How to set up LAN-only SSH on the D-Link TM-G5240?
February 12, 2011 3:02 PM   Subscribe

I have a D-Link TM-G5240 wireless router, and I want to set it up to allow SSH traffic strictly over the LAN; i.e., no access from outside. (I don't envision ever needing to SSH into our home network from anywhere else, so I'd like to keep anyone else from being able to do so.) What's the best way to go about it? Keep in mind, I'm a networking novice.
posted by gabrielbenjamin to Computers & Internet (7 answers total) 2 users marked this as a favorite
Most routers don't mind you using services inside the LAN, as it's assumed that hosts inside are trustworthy. Have you actually true this yet or are you pre-empting a problem that might not actually exist?
posted by dougrayrankin at 3:07 PM on February 12, 2011

-true +tried

posted by dougrayrankin at 3:07 PM on February 12, 2011

Are you trying to stop SSH traffic into the router itself, or to a particular machine on your home network?
posted by one more dead town's last parade at 3:32 PM on February 12, 2011

have you changed any settings on your router? specifically, have you set up a port forward or put a machine in the "DMZ"? if not, then you're probably fine already. you'd have had to physically go to the router's configuration screen to do either of those things. if you have, turn them off, and you'll be OK.

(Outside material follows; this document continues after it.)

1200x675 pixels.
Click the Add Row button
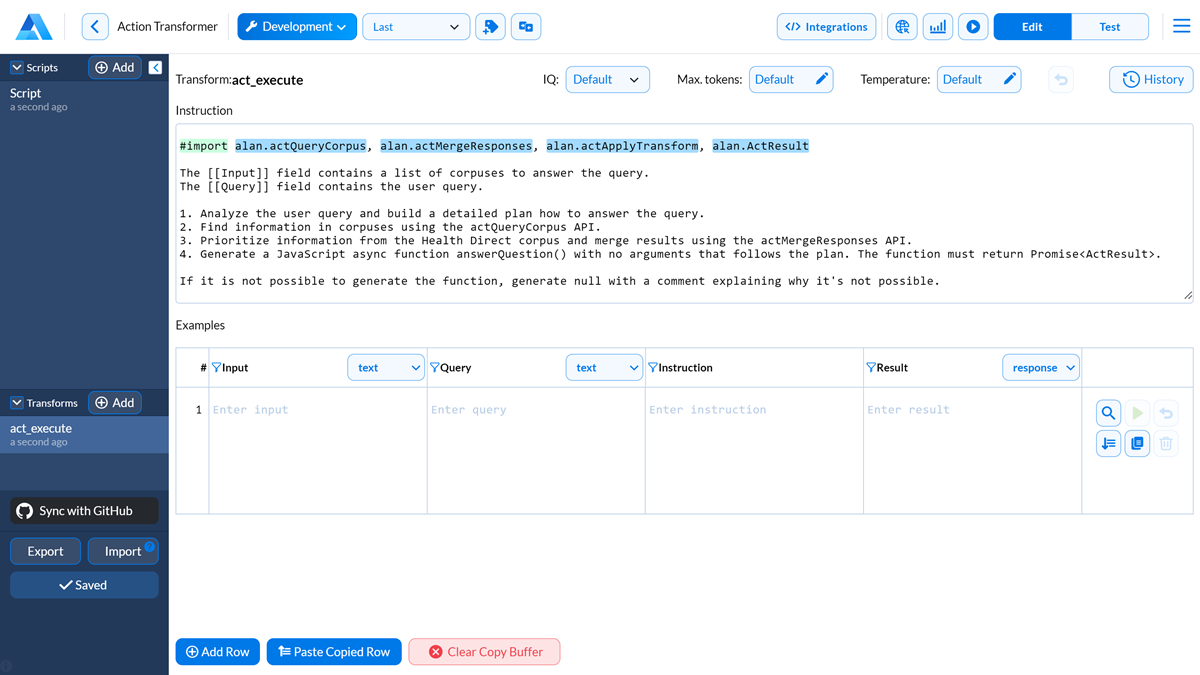tap(217, 652)
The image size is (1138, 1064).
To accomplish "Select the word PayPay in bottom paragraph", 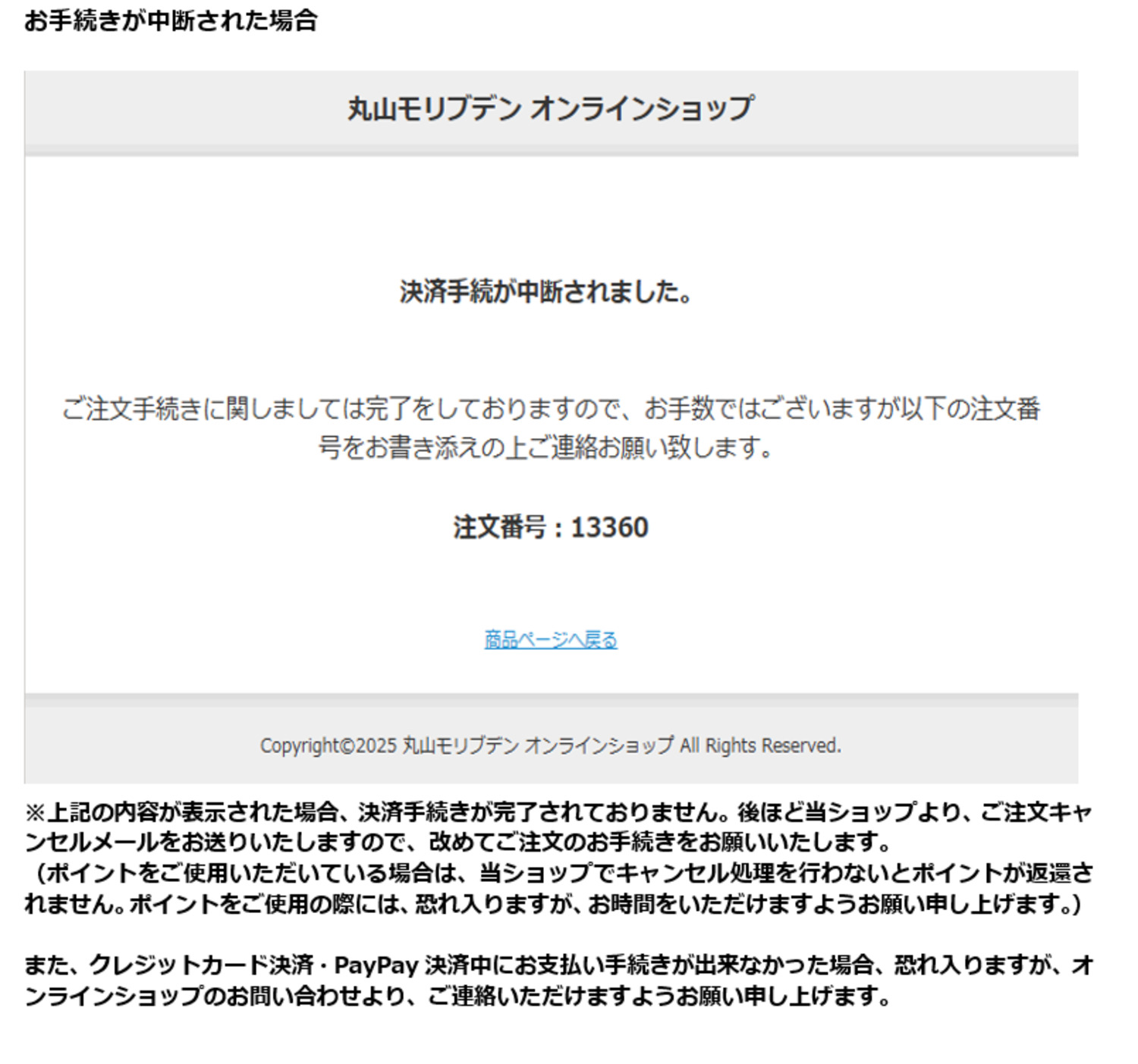I will [376, 965].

there are two things you can do if you want to be extra special sure that it's not allowed:
1) turn off UPnP if you have it. UPnP allows apps to get incoming connections from the Internet - it's usually used for games and stuff like that. if you have it, turning it off will keep those apps from doing it. (it may screw up your online gaming, if you do any.)
2) go into the router's configuration screen and explicitly turn off port 22. 22 is SSH, and if you tell your router's firewall to deny connections to it explicitly, no one will be able to connect to it. it's kinda overkill - the way these routers typically work prevents incoming connections from the Internet from getting anywhere - but more layers of denial isn't a bad thing.
posted by mrg at 4:10 PM on February 12, 2011

Try going to this page:

and entering in port 22 (ssh).

If it's closed, you're probably home free. It's off by default, unless you've turned it on or disabled the firewall somehow.
posted by jenkinsEar at 8:29 PM on February 12, 2011

Your router's firewall doesn't affect lan to lan communications. It only comes into play when you're going wan to lan (incoming - most likely blocking this by default) or lan to wan (outgoing - most likely not blocking this by default). All you need to do is configure your computers correctly to accept ssh connections (install ssh daemon, configure computers local firewall if need be) etc. How to do this will be specific to your OS.
posted by damn dirty ape at 11:50 PM on February 12, 2011

Response by poster: Thank you all--I've figured out that it's a different problem. Port 22 is indeed already closed to outside traffic. I can use SSH to reach another computer. The trouble is the particular computer I'm trying to reach, a WinXP machine running sshd with Cygwin. The firewall on it (ZoneAlarm) is refusing connections, even though I've configured it to allow sshd to act as a server (it wont allow a remote user to configure it through VNC, either, which is annoying). I'm at my wit's end with it, and will be looking for a more accommodating free firewall. Anyways, thanks again.